OMG - another decision to make!  Can you post a photo of the backside where the velcro is?  Is this too much to ask?  I should get a life!


----------



## Kirstin (Oct 29, 2008)

Gail said:


> OMG - another decision to make! Can you post a photo of the backside where the velcro is? Is this too much to ask? I should get a life!


Here is mine - Tree of Life in Sadle - this was a beta test version. The ones they sell have a 3rd piece of velcro. I love it. It "floats" with nothing covering the Kindle. Very secure.


----------



## Gail (Dec 1, 2008)

Thanks so much...it does look secure.  I had some doubts because I tried to use velcro on the original Kindle cover and, while it adhered to the back of the kindle, it wouldn't stick to the suede lining of the cover.  Is it easy to get to the switches on back without pulling the entire thing out?


----------



## Kirstin (Oct 29, 2008)

Gail said:


> Thanks so much...it does look secure. I had some doubts because I tried to use velcro on the original Kindle cover and, while it adhered to the back of the kindle, it wouldn't stick to the suede lining of the cover. Is it easy to get to the switches on back without pulling the entire thing out?


Yep! Very easy - just reach a finger in and flick it on or off. and the velcro is sewn into the cover so no worries about not sticking to the cover here!


----------



## Gail (Dec 1, 2008)

Excellent, excellent!  I'm already falling in love....now comes the hard part - which one?  which color?  woe is me!


----------



## Kirstin (Oct 29, 2008)

Gail said:


> Excellent, excellent! I'm already falling in love....now comes the hard part - which one? which color? woe is me!

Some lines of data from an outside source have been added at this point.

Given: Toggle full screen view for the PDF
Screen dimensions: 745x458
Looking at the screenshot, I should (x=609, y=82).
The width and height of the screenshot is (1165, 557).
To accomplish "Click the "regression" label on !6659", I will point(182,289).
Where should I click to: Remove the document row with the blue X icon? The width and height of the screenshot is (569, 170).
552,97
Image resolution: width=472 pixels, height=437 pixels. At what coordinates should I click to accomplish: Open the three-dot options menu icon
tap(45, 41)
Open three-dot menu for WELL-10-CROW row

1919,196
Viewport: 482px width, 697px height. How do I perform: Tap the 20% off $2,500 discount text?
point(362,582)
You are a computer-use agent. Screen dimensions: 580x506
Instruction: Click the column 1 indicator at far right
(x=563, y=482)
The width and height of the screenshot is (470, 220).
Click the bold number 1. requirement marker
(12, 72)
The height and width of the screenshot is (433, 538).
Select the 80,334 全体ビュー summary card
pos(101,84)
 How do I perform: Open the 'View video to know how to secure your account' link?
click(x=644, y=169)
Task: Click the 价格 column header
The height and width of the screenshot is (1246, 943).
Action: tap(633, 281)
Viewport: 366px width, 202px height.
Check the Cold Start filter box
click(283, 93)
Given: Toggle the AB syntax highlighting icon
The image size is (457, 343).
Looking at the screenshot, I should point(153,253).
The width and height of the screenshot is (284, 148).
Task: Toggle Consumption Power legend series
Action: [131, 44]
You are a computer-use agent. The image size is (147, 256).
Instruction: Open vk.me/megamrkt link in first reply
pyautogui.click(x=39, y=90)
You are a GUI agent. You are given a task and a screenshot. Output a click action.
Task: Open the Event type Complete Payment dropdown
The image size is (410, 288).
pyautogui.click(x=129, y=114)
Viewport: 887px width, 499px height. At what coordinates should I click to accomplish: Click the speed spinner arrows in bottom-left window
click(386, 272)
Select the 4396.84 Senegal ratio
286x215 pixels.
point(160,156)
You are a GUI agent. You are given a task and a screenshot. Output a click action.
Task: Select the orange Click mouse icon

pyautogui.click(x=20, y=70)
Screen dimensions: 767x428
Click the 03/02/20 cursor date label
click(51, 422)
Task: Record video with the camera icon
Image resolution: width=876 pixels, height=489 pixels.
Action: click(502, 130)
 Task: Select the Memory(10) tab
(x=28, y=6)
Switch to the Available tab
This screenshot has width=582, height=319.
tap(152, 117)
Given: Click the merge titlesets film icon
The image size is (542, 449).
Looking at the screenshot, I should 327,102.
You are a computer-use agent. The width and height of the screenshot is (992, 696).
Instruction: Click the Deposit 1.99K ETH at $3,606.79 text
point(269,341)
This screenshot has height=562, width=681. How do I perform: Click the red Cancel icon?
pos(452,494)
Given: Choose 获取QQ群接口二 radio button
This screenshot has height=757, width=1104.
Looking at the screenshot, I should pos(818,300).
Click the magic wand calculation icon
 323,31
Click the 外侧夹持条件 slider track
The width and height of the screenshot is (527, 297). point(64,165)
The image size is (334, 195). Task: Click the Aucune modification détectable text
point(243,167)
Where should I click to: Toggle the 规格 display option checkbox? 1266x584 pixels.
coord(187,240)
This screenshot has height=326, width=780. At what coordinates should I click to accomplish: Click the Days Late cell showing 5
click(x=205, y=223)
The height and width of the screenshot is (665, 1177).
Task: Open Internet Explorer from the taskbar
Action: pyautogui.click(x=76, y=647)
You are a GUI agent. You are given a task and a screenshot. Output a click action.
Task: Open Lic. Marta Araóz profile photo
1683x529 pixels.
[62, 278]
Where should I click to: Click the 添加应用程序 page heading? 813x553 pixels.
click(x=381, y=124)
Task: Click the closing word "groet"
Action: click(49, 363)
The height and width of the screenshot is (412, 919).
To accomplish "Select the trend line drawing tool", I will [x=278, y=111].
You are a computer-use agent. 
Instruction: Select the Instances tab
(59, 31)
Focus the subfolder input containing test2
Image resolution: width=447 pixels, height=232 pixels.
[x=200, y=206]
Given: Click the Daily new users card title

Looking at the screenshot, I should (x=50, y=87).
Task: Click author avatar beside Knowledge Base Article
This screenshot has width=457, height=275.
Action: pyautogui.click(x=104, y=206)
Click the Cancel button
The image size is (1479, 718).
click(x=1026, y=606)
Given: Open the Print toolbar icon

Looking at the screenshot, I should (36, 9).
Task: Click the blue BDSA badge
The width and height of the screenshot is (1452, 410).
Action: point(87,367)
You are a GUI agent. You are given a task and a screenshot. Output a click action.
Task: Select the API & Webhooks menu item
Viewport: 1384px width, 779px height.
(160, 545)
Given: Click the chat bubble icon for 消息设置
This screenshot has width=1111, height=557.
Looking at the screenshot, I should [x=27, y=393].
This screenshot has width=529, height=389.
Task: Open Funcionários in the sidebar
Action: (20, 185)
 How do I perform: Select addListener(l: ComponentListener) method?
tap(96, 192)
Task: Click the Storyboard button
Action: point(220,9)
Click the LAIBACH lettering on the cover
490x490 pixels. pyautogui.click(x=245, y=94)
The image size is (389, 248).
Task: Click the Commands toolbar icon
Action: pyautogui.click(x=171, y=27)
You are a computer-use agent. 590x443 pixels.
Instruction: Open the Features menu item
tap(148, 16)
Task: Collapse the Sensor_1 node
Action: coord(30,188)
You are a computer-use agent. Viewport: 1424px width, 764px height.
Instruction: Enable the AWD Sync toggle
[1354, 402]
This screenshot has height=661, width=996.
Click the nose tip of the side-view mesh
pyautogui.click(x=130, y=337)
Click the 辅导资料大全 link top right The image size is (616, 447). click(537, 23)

yea - that's a toughie! The upshot is you can't lose no matter what you pick. All their stuff is beautiful.


----------



## Sandpiper (Oct 28, 2008)

I am waiting for my Avenue of Trees cover with velcro.  Should get here sometime this week.  Waiting.  Waiting.  Waiting.


----------



## Guest (Dec 2, 2008)

No one outside of Oberon has seen the corners in person. They only started sending them out this week (hopefully). I opted for ground delivery so it may be awhile before I get mine. Sent my beta back for a different design. I sure miss the smell and feel of the leather. Great thing is which ever way you decide it will have those.


----------



## tessa (Nov 1, 2008)

Did anyone get their cover  yet?


----------



## Eilene (Oct 29, 2008)

I got mine today & I am in love!!! They are absolutely beautiful! I'll post photos tomorrow.


----------



## Gail (Dec 1, 2008)

Can hardly wait to see what you got!  Which one?  I haven't ordered yet, still vacillating between colors and corners!


----------



## Toby (Nov 25, 2008)

Okay, I've never used velcro on my Kindle. If I were to order the velcro with the cover & then got another cover with corners, would I have trouble fitting the Kindle in the corners with the velcro still attached on the back


----------



## Guest (Dec 2, 2008)

I don't think so, Toby. The velcro is quite thin.


----------



## katiekat1066 (Nov 19, 2008)

I finally decided on the Bold Celtic Knot - basic black is so flexible!  This way I can change skins (Aloha Red right now) and it will still match.  All I have to do is get the SO to order it!  He wanted me to tell him what I wanted for Xmas, but he hasn't ordered yet, aggravating man.  I'm turning into such a grabby person for my Kindle, I want everything right now.  

Katiekat


----------



## Shizu (Oct 27, 2008)

Toby said:


> Okay, I've never used velcro on my Kindle. If I were to order the velcro with the cover & then got another cover with corners, would I have trouble fitting the Kindle in the corners with the velcro still attached on the back


I have the velcro on back of my kindle but I used to place my kindle in the M-Edge cover. Like you, I was worry that with the velcro on it might fit into the M-Edge cover but there was no problem at all. I didn't notice any diffrent before I had the velcro and after.

Shizu


----------



## bernilynn (Nov 22, 2008)

Thanks to all- I think I'll wait until someone gets one with corners.  I use the alternate button all the time, for bookmarks and to put my Kindle to sleep, so I need to know if it's difficult to press the buttons under the corners.  Also, the idea of the "floating" Kindle is cool.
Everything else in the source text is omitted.